No entanto, a realidade é mais complexa. Uma revisão científica de 2022 questionou as evidências para a hipótese serotoninérgica simplificada. A depressão é provavelmente resultado de múltiplos sistemas: serotonina, noradrenalina, dopamina, glutamato, inflamação, eixo hipotálamo-hipófise-adrenal (cortisol), e fatores neuroplásticos (BDNF).
Os antidepressivos que atuam na serotonina (ISRS, IRSN) continuam sendo eficazes para muitas pessoas — o que nem sempre é porque "corrigem" um déficit de serotonina, mas possivelmente por efeitos em múltiplos sistemas ao longo do tempo de uso.
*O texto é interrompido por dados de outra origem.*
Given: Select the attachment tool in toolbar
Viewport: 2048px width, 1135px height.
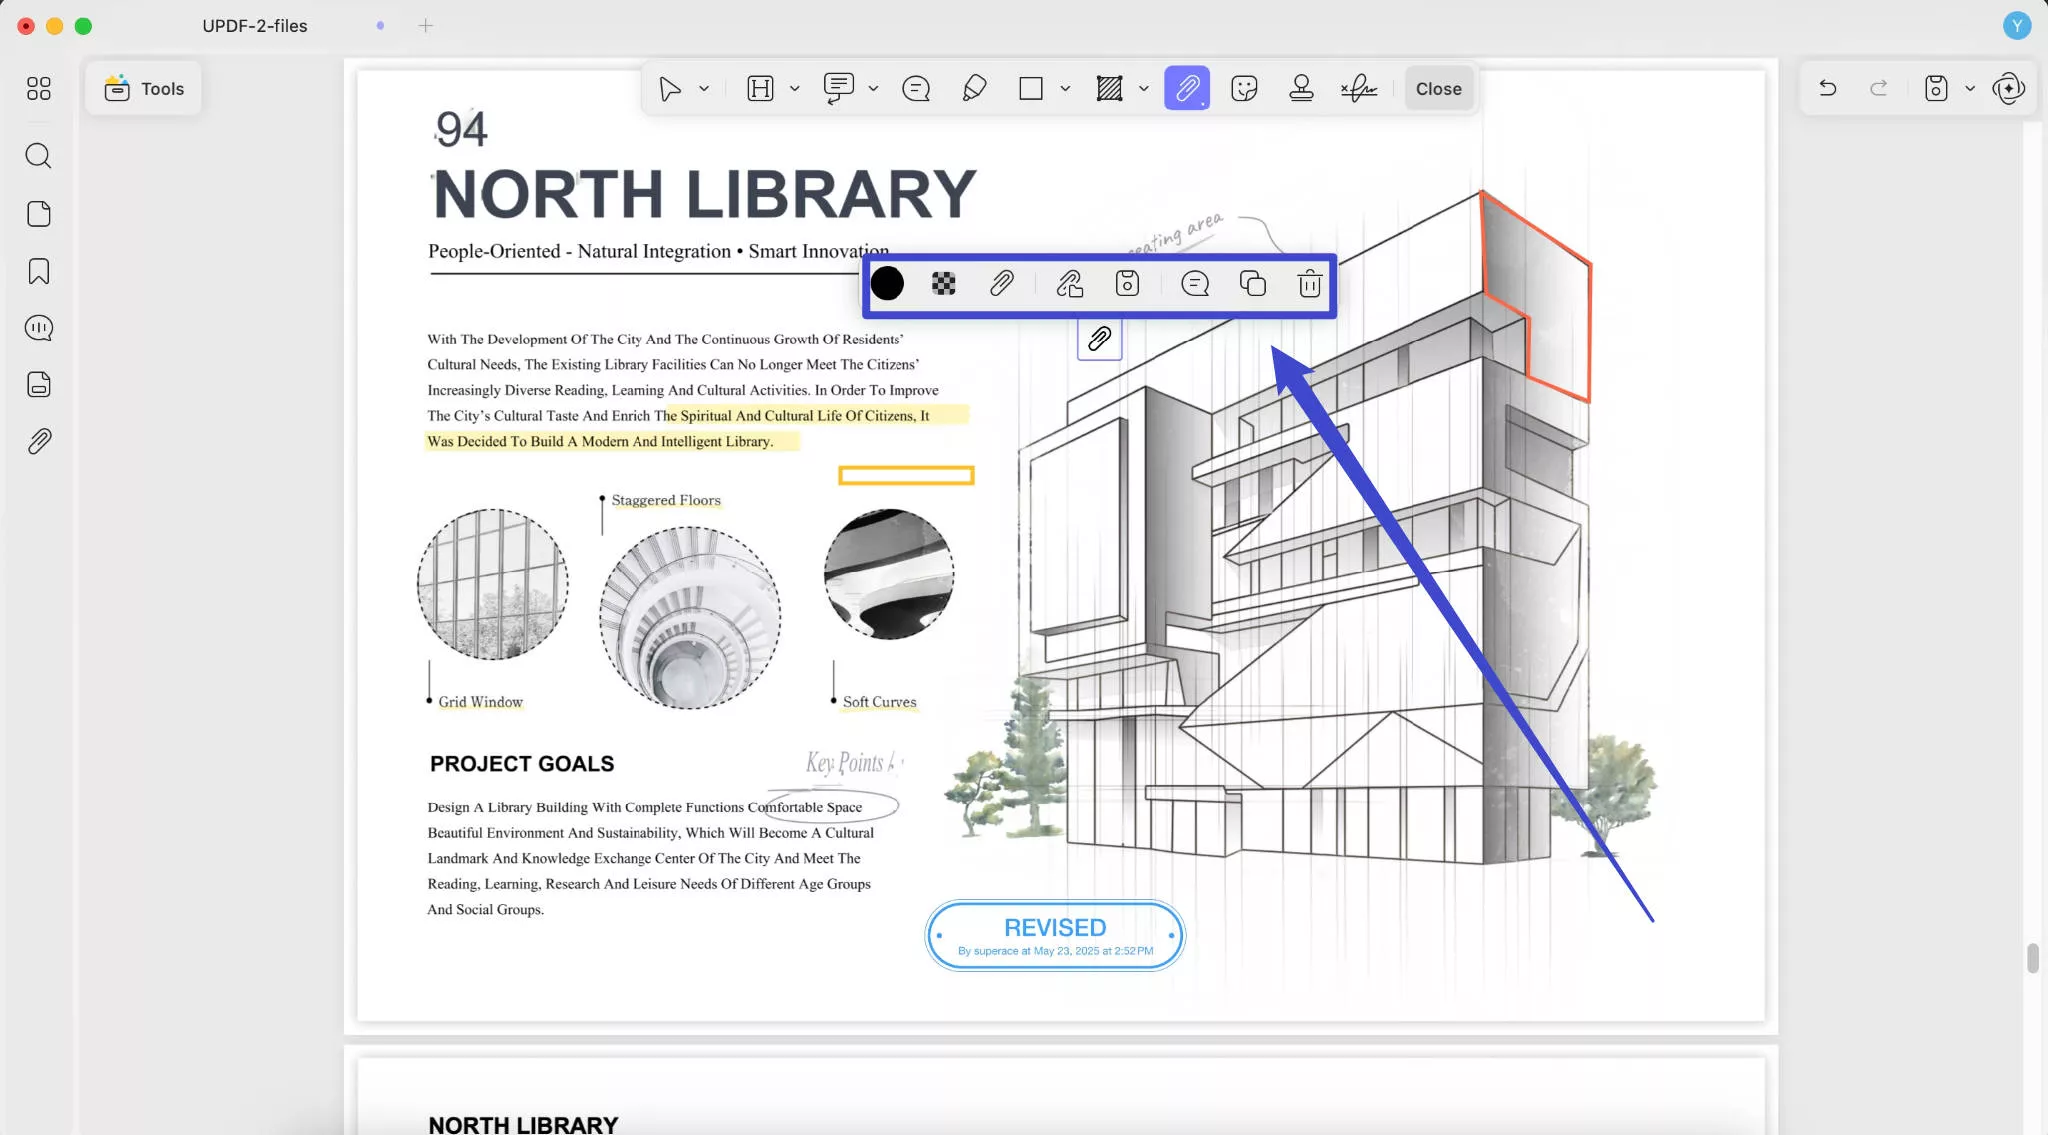Looking at the screenshot, I should 1187,89.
A neurobiologia da depressão permanece área ativa de pesquisa.
Exemplo prático
Quando Pedro perguntou ao psiquiatra "minha depressão é falta de serotonina?", o médico explicou: "Serotonina é parte da história, mas a depressão envolve vários sistemas cerebrais. O antidepressivo vai te ajudar — não porque vamos simplesmente 'colocar serotonina de volta', mas porque ele modifica como o cérebro funciona ao longo do tempo de uso".